"The Big Death" (Short Story)
By cliffordben502
- 234 reads
I wait for Donald to get here so he can help me order white wine. He does it so confidently, without any apprehension. He knows I get tripped up in a place like this because they ask too many questions. You ask for a dry white and they have four, all different grapes, regions, unpronounceable French syllables, wildly different prices -- yet tasting exactly the same.
Donald smiles and hands me a glass, taking a sip from his own.
“How exactly do you do it?” I smile.
He shrugs with faux modesty. “Some of us have a gift, I suppose.”
I’m vaguely aware that Donald and I will sleep together tonight. We met on the app two weeks ago and went for coffee immediately, a bagel place on a hip street that used to be all Vietnamese immigrants and places where sailors drank. I mis-timed taking sixty milligrams of a friend’s Ritalin that morning so I rambled with a dry mouth that seemed to have too many teeth, telling the handsome man before me rapid non-sequiturs while he politely nodded. Nonetheless, he kissed me goodbye and agreed to meet me again for dinner.
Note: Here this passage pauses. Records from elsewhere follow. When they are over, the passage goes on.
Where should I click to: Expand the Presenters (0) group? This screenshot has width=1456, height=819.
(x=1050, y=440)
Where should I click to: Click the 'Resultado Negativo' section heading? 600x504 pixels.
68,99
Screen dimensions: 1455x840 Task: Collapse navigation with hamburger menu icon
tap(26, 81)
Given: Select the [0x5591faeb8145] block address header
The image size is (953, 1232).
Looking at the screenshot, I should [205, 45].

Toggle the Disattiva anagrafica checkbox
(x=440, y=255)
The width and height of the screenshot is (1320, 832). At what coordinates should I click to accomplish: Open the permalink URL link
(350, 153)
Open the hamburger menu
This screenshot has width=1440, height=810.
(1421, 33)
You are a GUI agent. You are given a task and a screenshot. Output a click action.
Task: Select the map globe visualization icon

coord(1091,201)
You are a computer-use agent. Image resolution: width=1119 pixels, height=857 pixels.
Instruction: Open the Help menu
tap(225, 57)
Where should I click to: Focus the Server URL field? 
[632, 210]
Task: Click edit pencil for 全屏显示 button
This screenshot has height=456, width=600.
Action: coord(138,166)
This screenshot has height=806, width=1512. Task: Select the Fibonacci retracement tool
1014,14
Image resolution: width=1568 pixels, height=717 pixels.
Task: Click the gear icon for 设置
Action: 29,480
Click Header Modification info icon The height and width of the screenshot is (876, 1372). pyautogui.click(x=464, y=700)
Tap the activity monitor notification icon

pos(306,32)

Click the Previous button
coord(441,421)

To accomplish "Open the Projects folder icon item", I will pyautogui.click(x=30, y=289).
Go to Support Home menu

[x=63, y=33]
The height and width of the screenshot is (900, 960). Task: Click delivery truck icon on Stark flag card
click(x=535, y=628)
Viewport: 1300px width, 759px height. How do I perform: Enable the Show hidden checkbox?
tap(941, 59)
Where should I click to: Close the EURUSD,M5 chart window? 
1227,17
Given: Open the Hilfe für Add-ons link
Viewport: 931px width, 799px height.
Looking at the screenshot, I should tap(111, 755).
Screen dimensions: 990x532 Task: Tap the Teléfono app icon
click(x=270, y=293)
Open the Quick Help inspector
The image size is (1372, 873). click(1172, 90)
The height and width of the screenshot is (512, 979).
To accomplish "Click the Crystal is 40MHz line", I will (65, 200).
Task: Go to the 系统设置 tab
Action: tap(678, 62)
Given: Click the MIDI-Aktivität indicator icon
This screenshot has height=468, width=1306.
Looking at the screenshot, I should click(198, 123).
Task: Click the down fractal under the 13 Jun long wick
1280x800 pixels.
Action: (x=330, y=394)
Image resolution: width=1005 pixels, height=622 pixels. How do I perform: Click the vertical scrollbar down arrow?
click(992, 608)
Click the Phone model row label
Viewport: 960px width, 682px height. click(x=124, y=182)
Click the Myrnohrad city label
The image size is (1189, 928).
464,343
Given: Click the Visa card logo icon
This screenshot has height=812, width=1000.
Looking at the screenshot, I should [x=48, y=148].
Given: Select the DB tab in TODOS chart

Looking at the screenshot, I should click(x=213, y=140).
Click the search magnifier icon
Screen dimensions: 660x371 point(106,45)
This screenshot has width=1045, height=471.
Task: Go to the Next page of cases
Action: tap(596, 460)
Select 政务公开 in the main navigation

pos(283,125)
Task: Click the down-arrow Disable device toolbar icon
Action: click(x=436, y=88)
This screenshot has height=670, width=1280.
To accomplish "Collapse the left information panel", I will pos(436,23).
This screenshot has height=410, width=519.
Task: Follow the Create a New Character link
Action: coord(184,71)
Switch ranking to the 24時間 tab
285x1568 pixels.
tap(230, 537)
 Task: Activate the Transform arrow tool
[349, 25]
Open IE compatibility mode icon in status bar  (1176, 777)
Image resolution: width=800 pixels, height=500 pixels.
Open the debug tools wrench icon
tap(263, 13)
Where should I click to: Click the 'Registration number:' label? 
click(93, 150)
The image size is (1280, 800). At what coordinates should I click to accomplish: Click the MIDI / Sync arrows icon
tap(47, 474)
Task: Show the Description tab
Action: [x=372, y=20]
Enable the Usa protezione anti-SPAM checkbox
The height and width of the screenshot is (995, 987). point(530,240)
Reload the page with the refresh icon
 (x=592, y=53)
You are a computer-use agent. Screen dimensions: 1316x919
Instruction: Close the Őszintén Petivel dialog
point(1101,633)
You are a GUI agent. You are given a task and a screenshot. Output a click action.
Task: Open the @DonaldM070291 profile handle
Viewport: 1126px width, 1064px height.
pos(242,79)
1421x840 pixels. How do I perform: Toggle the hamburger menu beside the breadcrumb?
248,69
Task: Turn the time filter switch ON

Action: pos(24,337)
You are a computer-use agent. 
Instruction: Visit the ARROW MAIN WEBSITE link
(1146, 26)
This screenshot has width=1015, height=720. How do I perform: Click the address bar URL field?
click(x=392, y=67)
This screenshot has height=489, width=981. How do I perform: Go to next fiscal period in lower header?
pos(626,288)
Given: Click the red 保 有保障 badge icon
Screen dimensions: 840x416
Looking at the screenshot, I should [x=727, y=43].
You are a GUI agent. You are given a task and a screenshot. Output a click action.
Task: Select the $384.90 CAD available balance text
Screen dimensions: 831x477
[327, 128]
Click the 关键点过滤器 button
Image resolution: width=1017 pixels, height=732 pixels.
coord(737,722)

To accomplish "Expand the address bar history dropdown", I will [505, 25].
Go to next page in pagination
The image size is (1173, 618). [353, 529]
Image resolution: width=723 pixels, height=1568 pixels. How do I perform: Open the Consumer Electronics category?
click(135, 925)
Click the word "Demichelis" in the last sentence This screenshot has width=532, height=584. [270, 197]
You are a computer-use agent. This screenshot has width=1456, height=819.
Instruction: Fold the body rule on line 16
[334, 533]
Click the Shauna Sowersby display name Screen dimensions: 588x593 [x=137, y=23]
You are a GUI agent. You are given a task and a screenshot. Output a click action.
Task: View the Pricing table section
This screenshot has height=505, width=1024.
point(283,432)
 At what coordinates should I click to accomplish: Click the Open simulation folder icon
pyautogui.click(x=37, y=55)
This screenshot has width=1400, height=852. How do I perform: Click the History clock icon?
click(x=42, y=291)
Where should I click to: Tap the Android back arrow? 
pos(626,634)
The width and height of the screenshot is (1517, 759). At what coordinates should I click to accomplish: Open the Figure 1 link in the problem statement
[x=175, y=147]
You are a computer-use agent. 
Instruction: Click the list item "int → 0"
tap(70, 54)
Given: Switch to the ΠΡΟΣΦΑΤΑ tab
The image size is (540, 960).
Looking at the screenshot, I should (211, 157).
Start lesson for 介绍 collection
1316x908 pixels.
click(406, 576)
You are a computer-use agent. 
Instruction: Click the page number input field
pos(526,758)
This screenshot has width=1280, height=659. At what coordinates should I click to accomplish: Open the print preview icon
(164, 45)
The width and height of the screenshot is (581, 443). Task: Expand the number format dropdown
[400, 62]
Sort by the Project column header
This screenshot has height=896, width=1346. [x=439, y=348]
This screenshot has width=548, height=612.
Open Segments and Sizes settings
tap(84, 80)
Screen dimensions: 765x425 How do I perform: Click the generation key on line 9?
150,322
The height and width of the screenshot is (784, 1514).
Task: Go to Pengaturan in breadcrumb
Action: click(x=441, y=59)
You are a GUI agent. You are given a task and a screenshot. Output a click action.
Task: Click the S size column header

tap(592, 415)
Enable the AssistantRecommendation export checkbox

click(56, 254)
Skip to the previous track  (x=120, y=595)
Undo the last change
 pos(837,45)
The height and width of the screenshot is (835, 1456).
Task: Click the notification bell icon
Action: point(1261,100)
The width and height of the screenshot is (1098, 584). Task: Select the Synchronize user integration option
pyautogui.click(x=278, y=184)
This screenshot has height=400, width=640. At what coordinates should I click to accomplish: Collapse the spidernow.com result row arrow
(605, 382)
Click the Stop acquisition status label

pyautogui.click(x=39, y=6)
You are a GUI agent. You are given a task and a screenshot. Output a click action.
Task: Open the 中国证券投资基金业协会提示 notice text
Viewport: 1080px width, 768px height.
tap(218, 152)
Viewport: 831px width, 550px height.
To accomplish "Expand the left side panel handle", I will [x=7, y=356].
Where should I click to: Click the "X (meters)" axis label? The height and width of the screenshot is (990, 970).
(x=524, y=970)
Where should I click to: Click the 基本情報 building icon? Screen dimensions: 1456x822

We went to an Italian place that Friday, and, unaided by pharmaceuticals, had much more of a typical back-and-forth. I learned Donald has a black mother and a white father and he takes photos professionally, and I might have seen them in magazines if I happened to read Campervan Magazine. I told jokes that were witty, self-deprecating, and at an appropriate speed. I shared my love for pasta and garlic bread and how I hated self-consciously “sophisticated” restaurants. I lamented how few Italian places in the city really leaned into their kitsch, their lack of authenticity, unlike this place, with it’s red-checkered tablecloths and processed garlic bread sides full of preservatives. Alfonso, the restaurant’s owner, came to say hello and see if we liked our meals. Alfonso told Donald and I that he was born in Naples and all the recipes are authentic to his Nona’s, a point of pride for him. Donald thankfully avoided laughing at me until Alonfso moved onto another table.
“Do you think Old Alfy knows how much you appreciate his kitsch, Ted?” he said, stifling laughter. But I enjoyed his teasing.
Earlier tonight, we met at Exit, Pursued By Bear, an inner-city bar with too many white wine options and a joke-name borrowed from Shakespeare’s worst play. Donald’s sitting before me, both of us in the beer garden, passing a cigarette back and forth, blowing smoke towards the sky and sipping wine. I’m getting drunker and talking more about my childhood and my personal theory that my premature birth somehow caused my consistently low social status at school, a theory which Donald entertains unseriously.
“I’m not kidding!” I say, “I can directly link my mother giving birth early to the fact that Mark Johnson farted in my locker every day for four years.”
I’m conscious of Donald’s hand on my forearm. “Don’t you live nearby, Ted?”.
On drunken legs, we walk to my asbestos-and-wood-panelling 1970’s apartment building, Donald playfully tapping me on the butt as I step in front of him. Before we enter, I turn to him. “It’s a one-bed near the city, so it’s expensive, but the windows all face directly into covered courtyards and there’s --”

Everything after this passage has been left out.